EXERCISE: Return, unchanged, the part of the mailing list post about PyQt output logging that opens with the words containing "Steve Borho steve" and closes with "at the time).".

PASSAGE GIVEN:
------------------------

[PyQt] Advice for thread/process output logging, Windows debugging

Steve Borho steve at borho.org
Thu Sep 16 20:48:29 BST 2010


Before I get to my questions, I want to congratulate you folks for
such a tremendous toolkit.   I can only imagine how much further along
TortoiseHg would be today if we had selected PyQt from the start
(which was my suggestion at the time).

Our port from PyGtk is progressing very well, but we've run into a few
snags that I would like some advice about.  Both have to do with
Mercurial commands running as Python code in a Qthread.  We're giving
Mercurial a modified "user interface" object that captures output
messages and progress reports and emits them as PyQt signals [1].

What we've found is that this is fairly inefficient; commands run an
order of magnitude slower than they do on the console, and they get
progressively slower the longer the application is alive.  I'm
contemplating various buffering techniques to cut down on the number
of signals, but I'm curious if people have other suggestions for
making this more efficient.

------------------------

DATA PROVIDED:

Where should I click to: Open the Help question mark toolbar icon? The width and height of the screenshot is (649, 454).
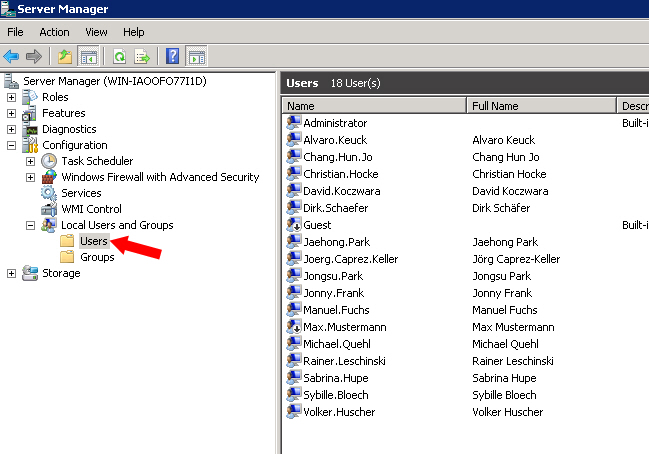click(x=173, y=56)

------------------------

SOLUTION TO THE EXERCISE:
Steve Borho steve at borho.org
Thu Sep 16 20:48:29 BST 2010


Before I get to my questions, I want to congratulate you folks for
such a tremendous toolkit.   I can only imagine how much further along
TortoiseHg would be today if we had selected PyQt from the start
(which was my suggestion at the time).